29 – Febbraio ‘87

febbraio , 1987

In mezzo

«Si può dare di più» recita una canzonetta all’ultimo festival della canzone italiana. La cantano tre begli «eterni ragazzi» e c’è il rischio che piacerà ai giovani, reduci dalle mille proteste finite nel nulla. L’impegno torna ad essere roba da canzonetta; ma l’anima del mondo è tenuta in piedi dalle mode musicali. L’unico inconveniente è che il ciclo pare ripetersi immutabile. Fino ai vent’anni, la musica accompagna la trasgressione, sia il ritmo di un tango, nel 1910, o lo sconvolgimento rockabilly, nel 1986. Subito dopo ci si assesta su di un atteggiamento nostalgico: era già lo sviluppo economico e i nostri padri sulla seicento che portava la famiglia al mare continuavano a cantare i successi di Natalino Otto; mentre la malinconia di Luigi Tenco continua ad essere cantata oggi da ultraquarantenni delusi che il mondo non sia cambiato. Chi ha anche più di quarant’anni si tende disperatamente sempre più indietro cercando la sua musica e non sempre la ritrova. «Sono solo canzonette» ci ha avvertito qualcuno e i più continuano a confonderle con la vita. La vita è altro, ma si preferisce passarci attraverso con la minore consapevolezza possibile. Prendere coscienza è l’esperienza più disastrosa che possa capitare ad un essere umano: c’è infatti così poco di accettabile in noi e intorno a noi che il riflusso diventa profilassi universale. Tutto va bene per rifugiarcisi: la coppia, il gruppo, la professione e la famiglia allo stesso modo che la droga e il sesso, la religione o la psicoanalisi, purché l’obiettivo sembri raggiungibile. Si corre all’appuntamento con lo psicoanalista, come si correrebbe dalla puttana preferita: tra il divanetto e la poltrona del professionista si potrà inscenare un altro numero spinto.

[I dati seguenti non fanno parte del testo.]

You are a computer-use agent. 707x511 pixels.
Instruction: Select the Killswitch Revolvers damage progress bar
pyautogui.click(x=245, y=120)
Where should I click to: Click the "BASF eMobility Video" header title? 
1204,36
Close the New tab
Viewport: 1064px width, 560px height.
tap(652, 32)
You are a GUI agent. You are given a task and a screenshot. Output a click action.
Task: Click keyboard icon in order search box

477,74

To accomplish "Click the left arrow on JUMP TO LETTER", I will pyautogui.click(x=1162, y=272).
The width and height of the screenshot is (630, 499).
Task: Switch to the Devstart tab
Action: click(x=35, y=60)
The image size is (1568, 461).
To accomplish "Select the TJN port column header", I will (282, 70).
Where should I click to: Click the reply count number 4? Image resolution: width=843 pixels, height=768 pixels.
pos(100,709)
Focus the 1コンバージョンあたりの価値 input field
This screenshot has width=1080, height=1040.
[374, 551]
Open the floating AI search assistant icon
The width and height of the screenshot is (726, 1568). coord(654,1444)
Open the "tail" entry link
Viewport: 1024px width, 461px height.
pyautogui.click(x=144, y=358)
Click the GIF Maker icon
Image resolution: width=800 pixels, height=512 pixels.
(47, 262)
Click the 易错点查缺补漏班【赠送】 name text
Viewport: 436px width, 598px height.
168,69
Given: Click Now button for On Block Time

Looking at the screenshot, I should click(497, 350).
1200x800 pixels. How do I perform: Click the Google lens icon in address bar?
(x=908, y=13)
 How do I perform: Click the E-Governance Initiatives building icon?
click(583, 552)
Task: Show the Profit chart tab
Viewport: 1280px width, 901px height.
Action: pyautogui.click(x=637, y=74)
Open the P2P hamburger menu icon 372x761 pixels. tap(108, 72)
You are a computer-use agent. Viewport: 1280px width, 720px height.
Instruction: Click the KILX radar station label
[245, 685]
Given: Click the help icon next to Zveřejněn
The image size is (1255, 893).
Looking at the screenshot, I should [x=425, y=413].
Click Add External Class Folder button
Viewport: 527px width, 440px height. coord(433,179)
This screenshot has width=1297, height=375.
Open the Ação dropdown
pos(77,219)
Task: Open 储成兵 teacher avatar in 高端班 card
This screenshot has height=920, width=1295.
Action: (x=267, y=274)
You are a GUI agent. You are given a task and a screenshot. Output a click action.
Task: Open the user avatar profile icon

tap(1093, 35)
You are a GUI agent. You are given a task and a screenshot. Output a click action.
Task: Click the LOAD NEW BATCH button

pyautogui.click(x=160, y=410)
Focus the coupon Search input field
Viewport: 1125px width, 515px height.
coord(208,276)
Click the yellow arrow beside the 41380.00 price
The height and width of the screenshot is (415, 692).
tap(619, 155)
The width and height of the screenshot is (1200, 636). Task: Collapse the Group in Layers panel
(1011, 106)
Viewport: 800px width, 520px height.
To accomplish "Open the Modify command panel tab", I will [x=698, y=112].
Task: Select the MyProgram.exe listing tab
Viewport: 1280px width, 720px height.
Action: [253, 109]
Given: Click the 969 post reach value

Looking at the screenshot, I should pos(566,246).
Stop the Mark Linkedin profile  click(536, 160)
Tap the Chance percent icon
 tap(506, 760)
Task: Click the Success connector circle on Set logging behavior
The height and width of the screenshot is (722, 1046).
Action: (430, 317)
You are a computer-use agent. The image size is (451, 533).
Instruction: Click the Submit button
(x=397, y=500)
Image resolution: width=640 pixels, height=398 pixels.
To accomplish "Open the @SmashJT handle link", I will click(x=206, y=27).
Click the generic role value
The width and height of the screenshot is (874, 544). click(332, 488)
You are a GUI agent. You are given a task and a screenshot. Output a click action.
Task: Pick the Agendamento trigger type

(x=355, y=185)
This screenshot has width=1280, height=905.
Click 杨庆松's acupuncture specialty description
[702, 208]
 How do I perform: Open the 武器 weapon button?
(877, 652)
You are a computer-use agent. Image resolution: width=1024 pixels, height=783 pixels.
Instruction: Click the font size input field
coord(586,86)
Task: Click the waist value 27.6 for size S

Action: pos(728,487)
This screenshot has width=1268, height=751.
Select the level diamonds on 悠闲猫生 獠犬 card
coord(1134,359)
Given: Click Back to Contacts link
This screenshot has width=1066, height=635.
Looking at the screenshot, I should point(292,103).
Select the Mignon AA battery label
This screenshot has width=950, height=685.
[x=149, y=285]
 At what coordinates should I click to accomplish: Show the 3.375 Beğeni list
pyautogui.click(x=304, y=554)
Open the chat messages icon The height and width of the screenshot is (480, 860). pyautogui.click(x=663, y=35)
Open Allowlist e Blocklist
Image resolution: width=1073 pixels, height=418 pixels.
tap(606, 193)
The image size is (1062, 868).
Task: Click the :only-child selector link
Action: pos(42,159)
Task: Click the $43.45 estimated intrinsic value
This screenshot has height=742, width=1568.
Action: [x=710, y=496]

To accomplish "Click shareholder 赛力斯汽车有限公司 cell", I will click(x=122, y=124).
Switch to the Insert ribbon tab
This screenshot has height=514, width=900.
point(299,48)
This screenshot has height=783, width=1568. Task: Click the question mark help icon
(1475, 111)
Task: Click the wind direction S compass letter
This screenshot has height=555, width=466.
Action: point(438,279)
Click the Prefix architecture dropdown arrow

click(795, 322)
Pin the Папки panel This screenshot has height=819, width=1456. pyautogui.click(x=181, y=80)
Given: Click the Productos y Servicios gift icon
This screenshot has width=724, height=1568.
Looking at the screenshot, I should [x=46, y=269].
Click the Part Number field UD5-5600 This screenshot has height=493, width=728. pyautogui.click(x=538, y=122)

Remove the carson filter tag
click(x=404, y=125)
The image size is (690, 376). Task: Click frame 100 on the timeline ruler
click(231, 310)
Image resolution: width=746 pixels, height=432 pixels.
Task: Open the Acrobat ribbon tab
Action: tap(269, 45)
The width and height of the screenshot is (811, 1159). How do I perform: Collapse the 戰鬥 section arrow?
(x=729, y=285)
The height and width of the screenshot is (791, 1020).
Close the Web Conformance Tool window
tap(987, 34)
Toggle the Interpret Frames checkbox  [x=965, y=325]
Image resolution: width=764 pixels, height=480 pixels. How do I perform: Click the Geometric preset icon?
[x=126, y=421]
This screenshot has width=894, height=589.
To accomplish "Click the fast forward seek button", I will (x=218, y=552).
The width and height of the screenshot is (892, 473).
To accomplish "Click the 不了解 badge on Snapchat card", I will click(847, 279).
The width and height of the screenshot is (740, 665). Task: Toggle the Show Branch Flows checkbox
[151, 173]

Non c’è colpo basso che non sia lecito perché il nudo dell’anima risulti sconvolgente, visto che il gioco non permette di mettere a nudo il corpo: e così la psicoanalisi diventa una specie di Kama Sutra spirituale. Del resto non c’è da stupirsi che tutto questo avvenga, dopo che la storia ci ha dimostrato come sia stato possibile banalizzare e tradire insegnamenti come quelli di Socrate e Cristo, Kant e Gandhi. Si potrebbe essere tentati di rinunciare, ma rinunciare a qual cosa implica il rischio di dover rinunciare a tutto, anche alle canzonette. Meglio allora incominciare ad accettare qualcosa, qualcosa che forse non è il meglio in assoluto, ma che ci pare meglio.
Così a qualcuno pare meglio un insegnamento, e poi si accorge di aver scelto l’insegnamento perché ha scelto il Maestro. Ad altri parrà meglio aver scelto una famiglia, perché ha scelto un uomo o una donna. A qualcuno basterà aver scelto canzoni per tutta la vita. Ma non tutte le scelte sono uguali!
Finché si vive, si partecipa del presente e si progetta un futuro, di cui siamo responsabili, non tanto dì fronte agli altri, quanto di fronte a noi stessi. Un miliardo di uomini egoisticamente felici e nessun uomo infelice non sono la stessa cosa che un miliardo di infelici e un uomo felice.
In mezzo ci sono infinite possibilità, in mezzo ci siamo noi.